Aldershot: Ashgate, 2000, 4l8 pp
The title of this book would have been more accurate were it "International Relations in the Middle East" for the countries of the Middle East are not actors but subjects of the foreign policies of the Great Powers. In fact, the book is largely devoted to the policies in the Middle East of the United States, Britain, the Commonwealth, the European Union and the residual interests of Russia and post-Communist Eastern Europe. The strongest sections are those by Jeffrey Helsing on US policy, largely oriented toward oil supplies and the Israel-Palestine conflict, and Philip Marfleet on the European Union's Euro-Mediterranean Partnership presented in Barcelona in 1995.
The sustained confrontation between dominant external interests and regional politics is the framework of the book. As Jeffrey Helsing points out,
"Even with the end of the Cold War, many of the same problems have continued in the region or have actually gotten worse. Despite the turnover of a few leaders, little change has ocurred politically within most Arab societies and their governmental systems. Religious fundamentalism remains strong within the region, often continuing its broad-based appeal to many disenfranchised or disaffected sectors of society. This reflects a growing divide between the haves and have-nots in society. In addition, the scarcity of natural resources such as water, arable land, and the pressures of high population growth increase the risks of conflict, both within countries and between them. Finally, on top of each of these issues, one must impose the fundamental conflict that still exists between Arab nationalismand Zionism as well as the competing claims for the same land among Palestinians and Israelis."

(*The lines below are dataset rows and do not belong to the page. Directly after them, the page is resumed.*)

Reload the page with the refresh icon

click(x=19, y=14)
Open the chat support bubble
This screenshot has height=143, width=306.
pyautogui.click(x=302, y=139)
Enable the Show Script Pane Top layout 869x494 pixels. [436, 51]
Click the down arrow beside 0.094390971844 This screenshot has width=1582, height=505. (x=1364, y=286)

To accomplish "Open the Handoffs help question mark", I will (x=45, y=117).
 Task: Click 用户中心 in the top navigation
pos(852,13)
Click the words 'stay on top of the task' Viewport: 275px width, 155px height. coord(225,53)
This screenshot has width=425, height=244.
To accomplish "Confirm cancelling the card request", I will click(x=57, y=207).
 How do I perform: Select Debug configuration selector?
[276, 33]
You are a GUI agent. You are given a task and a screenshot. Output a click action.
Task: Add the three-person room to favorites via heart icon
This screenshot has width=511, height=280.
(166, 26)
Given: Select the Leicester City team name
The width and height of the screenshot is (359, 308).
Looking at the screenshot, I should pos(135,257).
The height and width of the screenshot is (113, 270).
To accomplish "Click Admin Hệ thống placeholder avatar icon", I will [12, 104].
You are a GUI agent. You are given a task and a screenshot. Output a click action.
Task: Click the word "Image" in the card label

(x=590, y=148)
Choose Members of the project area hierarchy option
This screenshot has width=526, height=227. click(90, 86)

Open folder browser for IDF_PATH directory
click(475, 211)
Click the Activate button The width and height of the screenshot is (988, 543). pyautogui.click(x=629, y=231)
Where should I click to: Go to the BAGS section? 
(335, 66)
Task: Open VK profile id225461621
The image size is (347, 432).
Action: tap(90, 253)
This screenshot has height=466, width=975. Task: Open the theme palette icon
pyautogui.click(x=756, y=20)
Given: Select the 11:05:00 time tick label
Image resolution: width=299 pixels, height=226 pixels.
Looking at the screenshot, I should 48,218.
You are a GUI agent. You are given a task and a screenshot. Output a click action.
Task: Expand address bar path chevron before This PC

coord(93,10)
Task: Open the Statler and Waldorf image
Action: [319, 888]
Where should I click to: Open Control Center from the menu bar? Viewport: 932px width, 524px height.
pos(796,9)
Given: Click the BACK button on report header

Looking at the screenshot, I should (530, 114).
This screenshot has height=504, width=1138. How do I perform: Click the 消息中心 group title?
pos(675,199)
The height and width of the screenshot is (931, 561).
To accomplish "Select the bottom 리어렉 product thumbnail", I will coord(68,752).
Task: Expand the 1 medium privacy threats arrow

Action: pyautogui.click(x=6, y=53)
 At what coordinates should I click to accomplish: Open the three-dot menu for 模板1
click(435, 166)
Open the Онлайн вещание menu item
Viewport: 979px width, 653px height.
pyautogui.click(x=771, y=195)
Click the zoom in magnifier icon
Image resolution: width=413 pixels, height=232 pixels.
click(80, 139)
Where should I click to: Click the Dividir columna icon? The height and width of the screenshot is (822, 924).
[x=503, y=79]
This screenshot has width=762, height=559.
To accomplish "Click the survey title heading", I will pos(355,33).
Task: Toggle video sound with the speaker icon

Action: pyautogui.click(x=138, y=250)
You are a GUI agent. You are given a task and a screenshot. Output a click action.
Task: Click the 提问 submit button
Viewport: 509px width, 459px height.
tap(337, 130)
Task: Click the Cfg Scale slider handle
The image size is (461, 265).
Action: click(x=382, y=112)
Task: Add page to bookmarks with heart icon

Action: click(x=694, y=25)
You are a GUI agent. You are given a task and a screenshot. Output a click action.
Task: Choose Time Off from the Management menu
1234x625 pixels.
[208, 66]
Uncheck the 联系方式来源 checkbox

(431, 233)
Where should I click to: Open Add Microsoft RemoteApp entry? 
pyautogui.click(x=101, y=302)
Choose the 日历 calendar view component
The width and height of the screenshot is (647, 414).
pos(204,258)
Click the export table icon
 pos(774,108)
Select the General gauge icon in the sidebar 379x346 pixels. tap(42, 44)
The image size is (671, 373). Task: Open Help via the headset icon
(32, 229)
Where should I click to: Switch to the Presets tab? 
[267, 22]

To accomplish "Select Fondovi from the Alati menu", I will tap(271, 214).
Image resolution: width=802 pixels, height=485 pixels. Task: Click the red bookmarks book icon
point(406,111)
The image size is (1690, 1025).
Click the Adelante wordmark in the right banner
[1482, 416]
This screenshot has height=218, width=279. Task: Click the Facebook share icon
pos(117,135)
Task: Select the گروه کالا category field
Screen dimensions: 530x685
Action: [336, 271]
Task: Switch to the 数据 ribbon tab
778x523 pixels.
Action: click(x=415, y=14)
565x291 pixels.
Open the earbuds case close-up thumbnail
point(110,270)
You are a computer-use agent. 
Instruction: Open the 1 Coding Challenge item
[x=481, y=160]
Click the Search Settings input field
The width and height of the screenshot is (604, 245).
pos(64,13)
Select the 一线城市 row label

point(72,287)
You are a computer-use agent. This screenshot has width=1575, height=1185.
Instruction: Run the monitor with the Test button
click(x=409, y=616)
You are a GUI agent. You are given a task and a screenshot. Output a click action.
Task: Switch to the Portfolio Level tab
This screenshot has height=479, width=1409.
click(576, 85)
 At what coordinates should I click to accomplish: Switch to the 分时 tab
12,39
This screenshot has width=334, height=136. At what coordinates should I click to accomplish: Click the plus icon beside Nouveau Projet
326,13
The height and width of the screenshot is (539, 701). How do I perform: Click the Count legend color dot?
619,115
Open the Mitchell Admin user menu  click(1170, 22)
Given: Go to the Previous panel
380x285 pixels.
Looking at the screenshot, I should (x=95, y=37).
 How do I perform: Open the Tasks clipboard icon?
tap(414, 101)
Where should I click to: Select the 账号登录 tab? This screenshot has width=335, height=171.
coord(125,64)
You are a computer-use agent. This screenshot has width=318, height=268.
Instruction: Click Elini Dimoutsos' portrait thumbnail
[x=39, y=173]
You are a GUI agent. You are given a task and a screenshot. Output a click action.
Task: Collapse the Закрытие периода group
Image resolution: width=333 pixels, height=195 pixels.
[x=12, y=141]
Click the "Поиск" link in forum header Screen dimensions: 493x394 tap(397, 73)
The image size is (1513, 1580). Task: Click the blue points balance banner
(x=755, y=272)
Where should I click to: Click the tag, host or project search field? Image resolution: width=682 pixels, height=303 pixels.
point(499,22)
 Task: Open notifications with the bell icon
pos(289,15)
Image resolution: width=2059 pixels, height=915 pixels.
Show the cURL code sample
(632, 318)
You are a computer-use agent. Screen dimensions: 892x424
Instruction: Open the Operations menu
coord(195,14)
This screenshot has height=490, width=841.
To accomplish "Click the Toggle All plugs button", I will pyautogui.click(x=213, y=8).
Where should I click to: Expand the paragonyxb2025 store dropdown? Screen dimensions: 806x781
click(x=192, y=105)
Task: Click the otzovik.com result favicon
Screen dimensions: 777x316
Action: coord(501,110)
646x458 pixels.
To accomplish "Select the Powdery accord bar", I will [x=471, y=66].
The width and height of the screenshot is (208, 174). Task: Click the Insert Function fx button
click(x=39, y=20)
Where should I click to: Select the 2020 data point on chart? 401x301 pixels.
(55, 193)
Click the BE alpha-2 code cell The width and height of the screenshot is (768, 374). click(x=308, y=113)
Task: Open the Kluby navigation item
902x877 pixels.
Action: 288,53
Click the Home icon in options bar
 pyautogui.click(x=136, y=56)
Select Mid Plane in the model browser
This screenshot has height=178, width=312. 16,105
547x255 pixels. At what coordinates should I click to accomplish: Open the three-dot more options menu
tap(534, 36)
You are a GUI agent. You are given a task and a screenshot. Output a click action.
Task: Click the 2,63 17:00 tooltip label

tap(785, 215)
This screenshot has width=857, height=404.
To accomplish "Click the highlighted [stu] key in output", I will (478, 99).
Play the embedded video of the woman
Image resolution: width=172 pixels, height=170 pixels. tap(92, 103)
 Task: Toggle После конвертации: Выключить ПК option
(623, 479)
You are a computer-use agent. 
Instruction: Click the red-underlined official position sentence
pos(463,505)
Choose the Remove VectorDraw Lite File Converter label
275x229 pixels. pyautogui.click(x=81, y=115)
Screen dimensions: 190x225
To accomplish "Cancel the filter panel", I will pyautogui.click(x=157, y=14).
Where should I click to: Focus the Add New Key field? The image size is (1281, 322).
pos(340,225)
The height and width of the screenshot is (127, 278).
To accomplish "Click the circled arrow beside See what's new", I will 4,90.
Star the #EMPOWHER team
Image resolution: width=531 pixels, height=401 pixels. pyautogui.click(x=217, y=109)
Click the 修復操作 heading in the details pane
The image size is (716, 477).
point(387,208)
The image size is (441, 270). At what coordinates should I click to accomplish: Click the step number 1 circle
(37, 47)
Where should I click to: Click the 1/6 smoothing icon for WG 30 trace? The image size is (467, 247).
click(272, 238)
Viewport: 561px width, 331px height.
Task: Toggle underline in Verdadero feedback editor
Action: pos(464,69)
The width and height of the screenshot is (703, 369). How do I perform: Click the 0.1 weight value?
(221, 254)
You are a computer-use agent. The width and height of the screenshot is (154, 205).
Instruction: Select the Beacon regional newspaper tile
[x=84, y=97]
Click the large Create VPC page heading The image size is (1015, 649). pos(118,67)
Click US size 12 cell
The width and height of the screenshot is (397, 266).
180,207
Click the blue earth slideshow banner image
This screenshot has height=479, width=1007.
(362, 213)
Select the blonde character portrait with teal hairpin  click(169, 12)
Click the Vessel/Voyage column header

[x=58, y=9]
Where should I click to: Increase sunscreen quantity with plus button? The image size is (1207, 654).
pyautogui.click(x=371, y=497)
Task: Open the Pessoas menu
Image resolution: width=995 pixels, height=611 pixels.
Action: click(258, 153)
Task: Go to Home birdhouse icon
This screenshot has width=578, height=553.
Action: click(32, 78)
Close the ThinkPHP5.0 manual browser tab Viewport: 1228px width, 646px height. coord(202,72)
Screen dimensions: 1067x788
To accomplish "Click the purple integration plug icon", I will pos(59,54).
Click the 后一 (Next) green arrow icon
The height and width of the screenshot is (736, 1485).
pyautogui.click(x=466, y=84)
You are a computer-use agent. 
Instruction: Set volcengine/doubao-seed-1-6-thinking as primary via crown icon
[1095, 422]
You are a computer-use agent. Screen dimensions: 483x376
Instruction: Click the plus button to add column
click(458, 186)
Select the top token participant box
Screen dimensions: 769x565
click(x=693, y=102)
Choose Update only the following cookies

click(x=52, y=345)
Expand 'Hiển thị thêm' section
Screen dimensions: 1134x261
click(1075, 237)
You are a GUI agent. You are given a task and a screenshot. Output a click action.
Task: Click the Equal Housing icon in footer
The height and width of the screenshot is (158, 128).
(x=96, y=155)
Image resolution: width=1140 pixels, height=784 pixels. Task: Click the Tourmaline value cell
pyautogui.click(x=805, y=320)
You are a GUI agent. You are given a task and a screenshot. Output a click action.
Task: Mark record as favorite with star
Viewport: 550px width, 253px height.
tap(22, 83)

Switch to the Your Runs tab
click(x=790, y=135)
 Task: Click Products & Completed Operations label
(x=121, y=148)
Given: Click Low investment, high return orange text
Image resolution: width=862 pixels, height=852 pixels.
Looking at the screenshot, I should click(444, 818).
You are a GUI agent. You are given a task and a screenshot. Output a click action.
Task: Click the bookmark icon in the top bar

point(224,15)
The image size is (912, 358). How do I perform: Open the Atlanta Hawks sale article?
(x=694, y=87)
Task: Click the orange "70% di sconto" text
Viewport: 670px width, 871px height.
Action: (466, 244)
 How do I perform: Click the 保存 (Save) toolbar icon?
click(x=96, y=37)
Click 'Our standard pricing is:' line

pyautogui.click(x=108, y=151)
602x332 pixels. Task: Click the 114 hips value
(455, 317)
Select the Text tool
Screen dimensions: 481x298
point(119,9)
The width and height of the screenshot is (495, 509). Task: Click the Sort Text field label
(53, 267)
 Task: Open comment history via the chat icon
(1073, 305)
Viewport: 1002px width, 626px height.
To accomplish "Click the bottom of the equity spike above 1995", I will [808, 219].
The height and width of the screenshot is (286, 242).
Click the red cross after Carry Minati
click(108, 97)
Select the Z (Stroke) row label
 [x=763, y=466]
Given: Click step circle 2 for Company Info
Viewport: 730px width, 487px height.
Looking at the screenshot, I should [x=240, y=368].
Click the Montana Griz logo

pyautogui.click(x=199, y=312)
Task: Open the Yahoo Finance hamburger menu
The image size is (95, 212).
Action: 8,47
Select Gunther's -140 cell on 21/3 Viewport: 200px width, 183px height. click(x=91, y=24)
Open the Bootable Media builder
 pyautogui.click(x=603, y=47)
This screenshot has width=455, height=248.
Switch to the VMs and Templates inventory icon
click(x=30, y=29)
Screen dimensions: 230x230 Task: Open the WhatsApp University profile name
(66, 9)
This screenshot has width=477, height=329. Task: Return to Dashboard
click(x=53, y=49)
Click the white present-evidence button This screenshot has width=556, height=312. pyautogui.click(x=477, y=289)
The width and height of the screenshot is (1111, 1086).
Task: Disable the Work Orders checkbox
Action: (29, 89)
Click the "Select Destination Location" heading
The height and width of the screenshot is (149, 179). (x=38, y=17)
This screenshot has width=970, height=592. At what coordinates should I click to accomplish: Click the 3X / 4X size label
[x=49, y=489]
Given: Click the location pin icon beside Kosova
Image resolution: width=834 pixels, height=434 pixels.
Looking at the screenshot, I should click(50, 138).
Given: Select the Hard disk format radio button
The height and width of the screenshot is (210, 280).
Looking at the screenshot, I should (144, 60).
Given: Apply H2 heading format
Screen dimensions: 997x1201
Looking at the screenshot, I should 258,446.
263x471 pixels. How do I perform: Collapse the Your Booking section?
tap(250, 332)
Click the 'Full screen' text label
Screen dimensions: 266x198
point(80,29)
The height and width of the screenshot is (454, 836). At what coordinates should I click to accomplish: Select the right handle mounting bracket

Despite a tradition of pan-Arab rhetoric and a few common heroes such as Gamal Abdul Nasser, the States of the region have never been able to evolve a common response to external intervention into Middle East politics. The "oil weapon" which many in Europe feared after the 1972 rise in oil prices was a short-lived threat and never created a broad common policy among the Arab states.
BALANCE OF POWER
Rather than moving toward regional unification, and in the absence of a just and comprehensive integrating peace environment, the Middle East has remained a society of territorially-based states which interact largely on the basis of a balance of power. No single state is allowed to become too powerful or hegemonic, and no state is allowed to be abolished. However, as Nicholas J. Spykman wrote of earlier balances of power in Europe,
"The truth of the matter is that states are interested only in a balance which is in their favor. Not equilibrium, but a generous margin is their objective.The balance desired is the one which neutralizes other states, leaving the home state free to be the deciding force and the deciding voice."
As Richard Falk notes in his chapter, the Middle East remains more state-centric, even if the state is weak, than other world regions where market, technological, ideological, and civilizational currents have advanced toward a global world society. However, many socio-ecological questions are not bound by the territorial state: water use and water contamination, demographic pressures and the dangers of ecological breakdowns are all transboundary problems. As Hilal Elver writes in "Hydropolitics in the Middle East," "The diverse and opposing nature of ethno-religious groups in the Middle East, which includes Turks, Kurds, Arabs and Israelis, makes the management of scarce water resources a precarious venture in diplomacy, and adds to the difficulty of achieving cooperation."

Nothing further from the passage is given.